→ AIM OF THE TASK
Continue the share transfer agreement excerpt below from the point where it stops, leaving the lines that follow it aside.

→ SUPPLIED TEXT
········

The payment of the appropriate purchase price shall be paid by delivery to the
Seller (or Seller's bank or other financial institution if so directed by the
Seller) of a certified check payable to the Seller (or Seller's bank or other
financial institution if so directed by the Seller) against delivery of
certificates or other instruments representing the Shares, appropriately
endorsed or executed by the Seller, together with such instruments of transfer
and conveyance, satisfactory in form and substance to the Purchaser, sufficient
to vest the Purchaser with good and marketable title, free and clear of any and
all liens, charges, encumbrances, covenants, conditions, restrictions, voting
trust arrangements, adverse claims or rights whatsoever (collectively, the
"Encumbrances").

                  SECTION 2.                Transfers of Shares.

                  (a)      Restrictions. The Seller agrees that it shall not,
directly or indirectly, offer, sell, transfer, assign or otherwise dispose of
(or make any exchange, gift, assignment or pledge of) (collectively, "Transfer")
any of the Shares except as provided in Section 1 and this Section 2.

                  (b)      Exceptions to Restrictions.

········

→ PROVIDED MATERIAL
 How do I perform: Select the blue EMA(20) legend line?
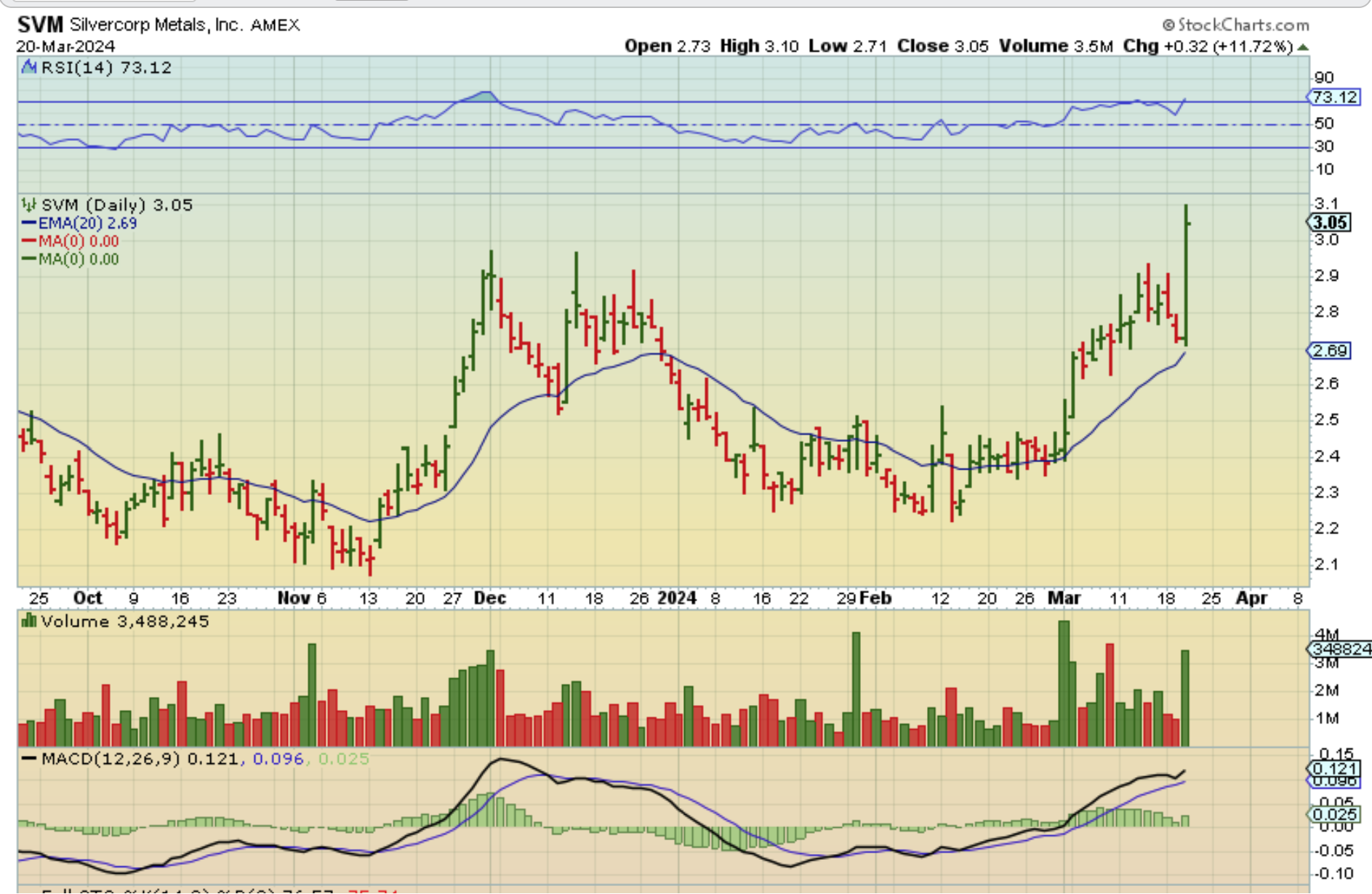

········

→ RIGHT ANSWER
                  The provisions of Section 2(a) shall not apply to a Transfer,
if such Transfer is made without consideration (except for Section 2(b)(vi)), by
the Seller to:

                           (i)      any lineal descendant of G.Rogers and
K.Rogers or any spouse of such lineal descendant;

                           (ii)     a trust for the sole benefit of G.Rogers and
K.Rogers and/or one or more of G.Rogers' and K.Rogers' family members;

                           (iii)            a corporation or other entity a
majority of the equity interests of which are owned by G.Rogers and K.Rogers
and/or G.Rogers' and K.Rogers' family members;

                           (iv)     an educational or charitable organization;

                           (v)      the executor, administrator or personal
representative of G.Rogers or K.Rogers or the guardian or conservator of
G.Rogers or K.Rogers if G.Rogers or K.Rogers


                                        4

<PAGE>   8
is adjudged disabled or incompetent by a court of competent jurisdiction, acting
in his or her capacity as such; or

                           (vi)     a bank or other financial institution, if
such Transfer is solely in the form of a pledge to secure bona fide indebtedness
of the Seller to such bank or other financial institution.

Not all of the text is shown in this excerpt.